--- WORK ORDER ---
Below is some data; print it all back exactly.

START RECORDED DATA

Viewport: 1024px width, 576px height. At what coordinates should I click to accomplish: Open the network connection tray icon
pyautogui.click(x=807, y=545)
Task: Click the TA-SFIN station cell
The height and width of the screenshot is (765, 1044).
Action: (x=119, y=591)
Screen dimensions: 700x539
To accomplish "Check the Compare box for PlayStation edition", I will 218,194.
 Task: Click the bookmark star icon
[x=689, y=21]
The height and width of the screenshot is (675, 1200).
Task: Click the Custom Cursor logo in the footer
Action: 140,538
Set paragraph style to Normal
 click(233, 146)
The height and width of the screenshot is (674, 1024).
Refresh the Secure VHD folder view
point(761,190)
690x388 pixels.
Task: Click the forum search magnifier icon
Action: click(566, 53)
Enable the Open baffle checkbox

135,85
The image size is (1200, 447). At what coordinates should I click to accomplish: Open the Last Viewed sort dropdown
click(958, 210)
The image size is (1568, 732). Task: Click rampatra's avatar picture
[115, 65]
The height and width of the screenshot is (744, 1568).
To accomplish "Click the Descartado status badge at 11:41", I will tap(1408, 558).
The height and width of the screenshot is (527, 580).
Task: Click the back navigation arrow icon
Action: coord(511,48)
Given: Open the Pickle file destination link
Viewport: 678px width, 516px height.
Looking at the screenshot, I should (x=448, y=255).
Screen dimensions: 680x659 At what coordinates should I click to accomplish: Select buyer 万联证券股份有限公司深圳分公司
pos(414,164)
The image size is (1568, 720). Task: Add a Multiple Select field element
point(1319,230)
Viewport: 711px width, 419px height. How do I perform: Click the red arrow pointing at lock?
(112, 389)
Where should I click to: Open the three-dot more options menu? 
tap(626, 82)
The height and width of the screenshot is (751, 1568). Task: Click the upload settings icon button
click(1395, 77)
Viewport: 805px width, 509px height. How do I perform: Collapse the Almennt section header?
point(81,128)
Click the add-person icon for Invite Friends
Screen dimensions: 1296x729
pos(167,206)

END RECORDED DATA

--- COMPLETED TASK ---
Viewport: 1024px width, 576px height. At what coordinates should I click to accomplish: Open the network connection tray icon
pyautogui.click(x=807, y=545)
Task: Click the TA-SFIN station cell
The height and width of the screenshot is (765, 1044).
Action: (x=119, y=591)
Screen dimensions: 700x539
To accomplish "Check the Compare box for PlayStation edition", I will 218,194.
 Task: Click the bookmark star icon
[x=689, y=21]
The height and width of the screenshot is (675, 1200).
Task: Click the Custom Cursor logo in the footer
Action: 140,538
Set paragraph style to Normal
 click(233, 146)
The height and width of the screenshot is (674, 1024).
Refresh the Secure VHD folder view
point(761,190)
690x388 pixels.
Task: Click the forum search magnifier icon
Action: click(566, 53)
Enable the Open baffle checkbox

135,85
The image size is (1200, 447). At what coordinates should I click to accomplish: Open the Last Viewed sort dropdown
click(958, 210)
The image size is (1568, 732). Task: Click rampatra's avatar picture
[115, 65]
The height and width of the screenshot is (744, 1568).
To accomplish "Click the Descartado status badge at 11:41", I will tap(1408, 558).
The height and width of the screenshot is (527, 580).
Task: Click the back navigation arrow icon
Action: coord(511,48)
Given: Open the Pickle file destination link
Viewport: 678px width, 516px height.
Looking at the screenshot, I should (x=448, y=255).
Screen dimensions: 680x659 At what coordinates should I click to accomplish: Select buyer 万联证券股份有限公司深圳分公司
pos(414,164)
The image size is (1568, 720). Task: Add a Multiple Select field element
point(1319,230)
Viewport: 711px width, 419px height. How do I perform: Click the red arrow pointing at lock?
(112, 389)
Where should I click to: Open the three-dot more options menu? 
tap(626, 82)
The height and width of the screenshot is (751, 1568). Task: Click the upload settings icon button
click(1395, 77)
Viewport: 805px width, 509px height. How do I perform: Collapse the Almennt section header?
point(81,128)
Click the add-person icon for Invite Friends
Screen dimensions: 1296x729
pos(167,206)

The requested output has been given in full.